The Gradient Boosting
node uses a partitioning algorithm to search for an optimal partition of the data
for
a single
target variable. Gradient boosting is an approach that resamples the analysis data several times
to generate results that form a weighted average of the resampled
data set. Tree boosting creates a series of decision trees that form a single predictive
model.
Like decision trees, boosting makes no assumptions about the distribution of the data.
Boosting is less prone to
overfit the data than a single decision tree. If a decision tree fits the data fairly well,
then boosting often improves the fit.

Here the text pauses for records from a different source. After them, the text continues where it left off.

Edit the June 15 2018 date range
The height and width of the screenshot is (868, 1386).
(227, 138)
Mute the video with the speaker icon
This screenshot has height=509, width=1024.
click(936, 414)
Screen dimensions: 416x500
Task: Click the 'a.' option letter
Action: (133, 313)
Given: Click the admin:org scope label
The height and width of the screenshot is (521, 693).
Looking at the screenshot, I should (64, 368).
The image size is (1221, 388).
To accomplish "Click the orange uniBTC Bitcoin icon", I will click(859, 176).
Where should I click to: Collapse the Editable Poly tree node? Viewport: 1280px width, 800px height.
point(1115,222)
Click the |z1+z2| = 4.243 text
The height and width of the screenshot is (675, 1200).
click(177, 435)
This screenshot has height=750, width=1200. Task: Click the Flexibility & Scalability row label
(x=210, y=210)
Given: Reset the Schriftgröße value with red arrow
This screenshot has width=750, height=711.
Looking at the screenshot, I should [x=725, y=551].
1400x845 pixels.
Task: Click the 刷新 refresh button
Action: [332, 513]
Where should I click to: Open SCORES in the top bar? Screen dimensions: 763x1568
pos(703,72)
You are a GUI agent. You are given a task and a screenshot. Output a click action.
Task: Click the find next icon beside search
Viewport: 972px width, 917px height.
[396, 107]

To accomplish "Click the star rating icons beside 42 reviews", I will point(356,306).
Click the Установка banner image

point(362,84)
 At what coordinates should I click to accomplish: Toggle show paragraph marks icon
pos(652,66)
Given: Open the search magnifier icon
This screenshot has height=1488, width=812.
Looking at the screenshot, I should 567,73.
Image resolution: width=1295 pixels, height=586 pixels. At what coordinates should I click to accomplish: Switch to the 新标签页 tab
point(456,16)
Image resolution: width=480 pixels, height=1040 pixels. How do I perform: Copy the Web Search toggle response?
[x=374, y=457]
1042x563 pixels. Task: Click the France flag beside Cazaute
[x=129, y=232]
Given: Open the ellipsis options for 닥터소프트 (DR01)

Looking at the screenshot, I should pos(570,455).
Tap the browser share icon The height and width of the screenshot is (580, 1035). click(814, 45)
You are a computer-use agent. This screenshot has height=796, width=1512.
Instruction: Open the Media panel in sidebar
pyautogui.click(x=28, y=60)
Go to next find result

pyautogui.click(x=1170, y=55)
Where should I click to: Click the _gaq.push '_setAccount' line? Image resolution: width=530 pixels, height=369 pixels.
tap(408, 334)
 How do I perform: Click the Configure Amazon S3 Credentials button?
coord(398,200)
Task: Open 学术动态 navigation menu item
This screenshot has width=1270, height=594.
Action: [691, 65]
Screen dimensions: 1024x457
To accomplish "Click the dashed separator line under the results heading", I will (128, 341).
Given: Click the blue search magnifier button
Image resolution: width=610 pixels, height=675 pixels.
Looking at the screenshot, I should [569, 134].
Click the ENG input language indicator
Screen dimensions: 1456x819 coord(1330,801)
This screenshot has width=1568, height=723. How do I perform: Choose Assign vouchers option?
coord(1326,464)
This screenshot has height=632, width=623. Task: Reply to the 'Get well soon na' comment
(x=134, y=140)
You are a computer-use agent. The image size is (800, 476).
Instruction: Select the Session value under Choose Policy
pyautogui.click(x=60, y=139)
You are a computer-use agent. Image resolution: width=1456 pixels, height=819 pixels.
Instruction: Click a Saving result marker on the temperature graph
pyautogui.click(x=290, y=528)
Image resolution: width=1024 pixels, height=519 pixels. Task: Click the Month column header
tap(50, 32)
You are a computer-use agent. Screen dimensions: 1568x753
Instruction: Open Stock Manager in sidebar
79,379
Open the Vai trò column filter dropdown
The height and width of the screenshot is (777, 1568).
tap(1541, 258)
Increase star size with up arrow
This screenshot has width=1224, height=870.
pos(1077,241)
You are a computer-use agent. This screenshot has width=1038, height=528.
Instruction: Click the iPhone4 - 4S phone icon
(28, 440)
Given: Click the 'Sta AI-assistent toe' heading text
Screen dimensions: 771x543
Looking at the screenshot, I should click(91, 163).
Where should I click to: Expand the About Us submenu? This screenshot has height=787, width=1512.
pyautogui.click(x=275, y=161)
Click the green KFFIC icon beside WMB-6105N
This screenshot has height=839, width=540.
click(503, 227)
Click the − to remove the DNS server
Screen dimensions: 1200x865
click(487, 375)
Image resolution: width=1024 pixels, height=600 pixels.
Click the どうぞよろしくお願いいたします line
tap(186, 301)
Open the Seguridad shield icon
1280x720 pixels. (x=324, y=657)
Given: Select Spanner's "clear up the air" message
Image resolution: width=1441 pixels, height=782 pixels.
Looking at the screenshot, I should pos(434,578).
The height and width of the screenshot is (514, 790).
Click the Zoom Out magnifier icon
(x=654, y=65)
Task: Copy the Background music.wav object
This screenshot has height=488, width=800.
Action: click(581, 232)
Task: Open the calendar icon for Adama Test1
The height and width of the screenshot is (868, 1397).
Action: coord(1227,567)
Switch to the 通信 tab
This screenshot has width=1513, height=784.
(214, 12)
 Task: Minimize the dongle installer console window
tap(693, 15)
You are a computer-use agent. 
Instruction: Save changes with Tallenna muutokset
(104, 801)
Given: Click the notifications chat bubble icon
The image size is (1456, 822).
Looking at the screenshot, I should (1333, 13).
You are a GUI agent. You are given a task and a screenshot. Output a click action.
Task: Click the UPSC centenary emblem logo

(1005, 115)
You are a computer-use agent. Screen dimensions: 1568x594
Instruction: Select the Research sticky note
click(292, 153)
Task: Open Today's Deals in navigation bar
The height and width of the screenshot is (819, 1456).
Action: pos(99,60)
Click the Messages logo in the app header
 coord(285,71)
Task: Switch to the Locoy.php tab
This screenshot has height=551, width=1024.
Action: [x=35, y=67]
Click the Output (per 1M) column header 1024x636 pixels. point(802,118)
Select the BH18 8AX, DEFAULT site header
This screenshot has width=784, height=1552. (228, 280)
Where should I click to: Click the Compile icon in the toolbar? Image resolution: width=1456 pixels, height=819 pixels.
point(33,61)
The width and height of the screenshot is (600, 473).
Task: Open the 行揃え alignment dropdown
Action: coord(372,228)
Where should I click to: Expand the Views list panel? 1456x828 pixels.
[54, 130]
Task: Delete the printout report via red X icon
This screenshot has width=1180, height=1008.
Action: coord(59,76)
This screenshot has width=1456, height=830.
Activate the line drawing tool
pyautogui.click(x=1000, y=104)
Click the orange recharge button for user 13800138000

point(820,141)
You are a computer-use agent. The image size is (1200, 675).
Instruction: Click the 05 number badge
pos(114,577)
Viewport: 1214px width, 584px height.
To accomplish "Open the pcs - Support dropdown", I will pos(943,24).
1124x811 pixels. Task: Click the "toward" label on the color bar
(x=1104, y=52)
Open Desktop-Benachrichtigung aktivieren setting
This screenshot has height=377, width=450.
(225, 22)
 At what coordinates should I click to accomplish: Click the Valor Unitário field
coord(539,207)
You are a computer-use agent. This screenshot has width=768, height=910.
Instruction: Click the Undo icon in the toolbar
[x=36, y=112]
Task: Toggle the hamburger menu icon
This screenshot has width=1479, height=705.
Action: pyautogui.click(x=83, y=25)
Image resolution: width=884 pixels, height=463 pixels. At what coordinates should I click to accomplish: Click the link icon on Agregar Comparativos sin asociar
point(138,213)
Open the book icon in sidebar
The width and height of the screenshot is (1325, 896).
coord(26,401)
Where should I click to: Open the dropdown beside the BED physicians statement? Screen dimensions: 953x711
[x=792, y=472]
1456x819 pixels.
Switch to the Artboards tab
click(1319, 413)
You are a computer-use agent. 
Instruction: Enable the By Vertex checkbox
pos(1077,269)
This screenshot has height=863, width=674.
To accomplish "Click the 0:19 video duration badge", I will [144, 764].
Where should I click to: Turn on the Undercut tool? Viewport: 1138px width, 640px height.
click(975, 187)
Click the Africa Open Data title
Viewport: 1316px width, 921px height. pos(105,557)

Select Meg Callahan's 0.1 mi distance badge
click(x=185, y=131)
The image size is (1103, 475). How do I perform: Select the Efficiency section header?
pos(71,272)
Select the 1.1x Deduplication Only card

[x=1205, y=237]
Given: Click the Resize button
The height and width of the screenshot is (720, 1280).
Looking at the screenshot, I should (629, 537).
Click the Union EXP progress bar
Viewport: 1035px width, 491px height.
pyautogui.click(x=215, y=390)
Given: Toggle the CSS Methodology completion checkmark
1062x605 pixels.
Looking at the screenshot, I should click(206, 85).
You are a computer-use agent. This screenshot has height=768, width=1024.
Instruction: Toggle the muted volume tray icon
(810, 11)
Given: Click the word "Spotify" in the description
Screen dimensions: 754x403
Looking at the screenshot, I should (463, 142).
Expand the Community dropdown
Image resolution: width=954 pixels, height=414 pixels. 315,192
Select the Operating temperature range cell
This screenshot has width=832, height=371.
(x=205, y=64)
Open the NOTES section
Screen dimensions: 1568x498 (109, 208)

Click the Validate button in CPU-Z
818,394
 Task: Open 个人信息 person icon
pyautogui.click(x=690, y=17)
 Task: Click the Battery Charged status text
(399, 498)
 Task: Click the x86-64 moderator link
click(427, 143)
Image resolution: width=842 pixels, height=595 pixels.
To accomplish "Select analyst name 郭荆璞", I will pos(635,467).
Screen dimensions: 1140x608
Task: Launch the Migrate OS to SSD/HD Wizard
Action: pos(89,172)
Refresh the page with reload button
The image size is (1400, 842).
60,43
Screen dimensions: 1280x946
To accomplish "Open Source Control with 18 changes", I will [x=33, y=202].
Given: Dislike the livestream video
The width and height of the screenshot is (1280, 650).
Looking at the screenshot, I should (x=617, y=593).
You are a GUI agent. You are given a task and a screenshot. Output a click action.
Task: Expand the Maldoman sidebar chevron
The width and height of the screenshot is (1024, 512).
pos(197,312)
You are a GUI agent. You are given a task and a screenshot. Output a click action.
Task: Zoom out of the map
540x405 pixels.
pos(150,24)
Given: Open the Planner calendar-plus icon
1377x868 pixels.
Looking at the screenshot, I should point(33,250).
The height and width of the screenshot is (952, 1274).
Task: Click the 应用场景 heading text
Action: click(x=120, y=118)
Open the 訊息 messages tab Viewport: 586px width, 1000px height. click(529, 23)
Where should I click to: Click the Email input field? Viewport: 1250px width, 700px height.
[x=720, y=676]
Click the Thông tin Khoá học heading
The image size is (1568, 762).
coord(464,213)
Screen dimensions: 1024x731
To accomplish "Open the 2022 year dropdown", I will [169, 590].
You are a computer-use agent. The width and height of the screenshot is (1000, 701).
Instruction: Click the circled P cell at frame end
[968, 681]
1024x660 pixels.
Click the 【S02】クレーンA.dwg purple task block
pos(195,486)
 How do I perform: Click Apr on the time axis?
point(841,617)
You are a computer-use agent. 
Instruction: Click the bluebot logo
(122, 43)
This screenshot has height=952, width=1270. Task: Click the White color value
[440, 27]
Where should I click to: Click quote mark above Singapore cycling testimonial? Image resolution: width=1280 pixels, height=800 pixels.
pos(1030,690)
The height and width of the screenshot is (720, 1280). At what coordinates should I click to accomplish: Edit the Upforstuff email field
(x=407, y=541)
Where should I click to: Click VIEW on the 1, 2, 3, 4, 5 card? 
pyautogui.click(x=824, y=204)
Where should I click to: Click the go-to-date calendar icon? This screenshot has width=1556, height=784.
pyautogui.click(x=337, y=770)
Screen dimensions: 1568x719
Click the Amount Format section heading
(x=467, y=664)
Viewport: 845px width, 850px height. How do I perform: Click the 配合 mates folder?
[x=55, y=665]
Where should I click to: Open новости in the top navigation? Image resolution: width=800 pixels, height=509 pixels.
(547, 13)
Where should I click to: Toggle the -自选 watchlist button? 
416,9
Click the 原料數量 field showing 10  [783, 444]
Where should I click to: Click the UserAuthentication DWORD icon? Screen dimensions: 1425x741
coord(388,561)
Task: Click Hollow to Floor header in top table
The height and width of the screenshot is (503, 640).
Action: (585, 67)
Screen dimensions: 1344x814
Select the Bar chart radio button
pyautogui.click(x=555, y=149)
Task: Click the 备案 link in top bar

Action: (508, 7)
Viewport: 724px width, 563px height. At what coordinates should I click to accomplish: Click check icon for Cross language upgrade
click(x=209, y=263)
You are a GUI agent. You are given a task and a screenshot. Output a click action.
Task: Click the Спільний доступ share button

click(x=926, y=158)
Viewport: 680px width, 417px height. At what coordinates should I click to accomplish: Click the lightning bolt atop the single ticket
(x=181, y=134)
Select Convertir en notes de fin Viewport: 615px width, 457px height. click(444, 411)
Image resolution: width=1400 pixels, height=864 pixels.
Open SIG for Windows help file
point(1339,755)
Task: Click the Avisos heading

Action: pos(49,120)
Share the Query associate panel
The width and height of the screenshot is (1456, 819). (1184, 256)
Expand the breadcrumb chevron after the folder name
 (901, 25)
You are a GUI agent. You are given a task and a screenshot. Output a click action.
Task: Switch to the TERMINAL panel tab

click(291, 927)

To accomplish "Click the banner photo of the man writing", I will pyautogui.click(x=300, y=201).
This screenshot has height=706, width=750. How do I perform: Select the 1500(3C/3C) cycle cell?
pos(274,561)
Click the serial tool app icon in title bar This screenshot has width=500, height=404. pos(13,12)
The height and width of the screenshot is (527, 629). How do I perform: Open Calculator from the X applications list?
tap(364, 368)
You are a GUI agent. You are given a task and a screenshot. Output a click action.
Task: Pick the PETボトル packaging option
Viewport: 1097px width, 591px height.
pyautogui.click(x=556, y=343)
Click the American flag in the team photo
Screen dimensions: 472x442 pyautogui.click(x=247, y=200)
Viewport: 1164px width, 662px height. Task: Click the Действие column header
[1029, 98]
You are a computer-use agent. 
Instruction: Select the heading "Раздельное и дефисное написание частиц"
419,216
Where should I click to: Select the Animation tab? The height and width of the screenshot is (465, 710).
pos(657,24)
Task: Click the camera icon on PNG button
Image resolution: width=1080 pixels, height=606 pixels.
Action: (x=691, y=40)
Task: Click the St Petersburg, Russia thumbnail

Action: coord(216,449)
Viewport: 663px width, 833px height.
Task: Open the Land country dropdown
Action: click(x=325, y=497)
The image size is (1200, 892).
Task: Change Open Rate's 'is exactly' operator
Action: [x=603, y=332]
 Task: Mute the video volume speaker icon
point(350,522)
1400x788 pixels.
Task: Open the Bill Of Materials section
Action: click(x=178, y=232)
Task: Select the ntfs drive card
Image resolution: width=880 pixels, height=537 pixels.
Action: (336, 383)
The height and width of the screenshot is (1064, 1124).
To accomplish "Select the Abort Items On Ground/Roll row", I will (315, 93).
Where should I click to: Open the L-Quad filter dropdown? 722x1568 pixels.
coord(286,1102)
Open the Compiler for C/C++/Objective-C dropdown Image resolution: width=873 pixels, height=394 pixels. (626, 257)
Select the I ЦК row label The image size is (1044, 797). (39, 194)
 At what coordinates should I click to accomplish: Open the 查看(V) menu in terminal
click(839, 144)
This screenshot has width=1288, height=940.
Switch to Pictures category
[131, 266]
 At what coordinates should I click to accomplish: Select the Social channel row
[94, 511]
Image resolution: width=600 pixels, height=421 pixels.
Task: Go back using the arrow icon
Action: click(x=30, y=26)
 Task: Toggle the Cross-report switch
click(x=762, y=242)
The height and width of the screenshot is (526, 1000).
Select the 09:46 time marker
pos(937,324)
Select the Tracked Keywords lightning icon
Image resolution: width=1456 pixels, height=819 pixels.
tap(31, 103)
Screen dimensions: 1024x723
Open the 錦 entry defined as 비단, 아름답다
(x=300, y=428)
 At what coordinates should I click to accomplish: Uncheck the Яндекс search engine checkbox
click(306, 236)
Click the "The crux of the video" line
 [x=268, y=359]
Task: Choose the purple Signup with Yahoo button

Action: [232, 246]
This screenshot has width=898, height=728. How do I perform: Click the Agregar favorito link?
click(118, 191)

For more information about the Gradient Boosting
node, see the SAS Enterprise Miner help documentation.
To create a gradient
boosting model of the data:
-
Select the
Model tab
on the Toolbar.
-
Select the
Gradient
Boosting node icon. Drag the node into the Diagram Workspace.
-
Connect the
Control
Point node to the
Gradient Boosting node.
-
Select the
Gradient
Boosting node. In the Properties Panel, set the following
properties:
-
Click on the value for the Maximum
Depth property, in the Splitting Rule subgroup,
and enter 10. This property
determines the number of generations in each decision tree created
by the Gradient Boosting node.
-
Click on the value for the Number
of Surrogate Rules property, in the Node subgroup,
and enter 2. Surrogate rules
are backup rules that are used in the event of missing data. For example,
if your primary splitting rule sorts donors based on their ZIP codes,
then a reasonable surrogate rule would sort based on the donor’s
city of residence.
-
In the Diagram Workspace,
right-click the Gradient Boosting node, and select
Run from
the resulting menu. Click
Yes in the
Confirmation window
that opens.
-
In the
Run
Status window, select
OK.
Tip
The book “
Decision Trees for Analytics
Using SAS Enterprise Miner” offers additional information
about alternative measures of the effectiveness of a split, options
for training and pruning, suggestions for guiding tree growth, and
examples of multiple tree and gradient boosting models.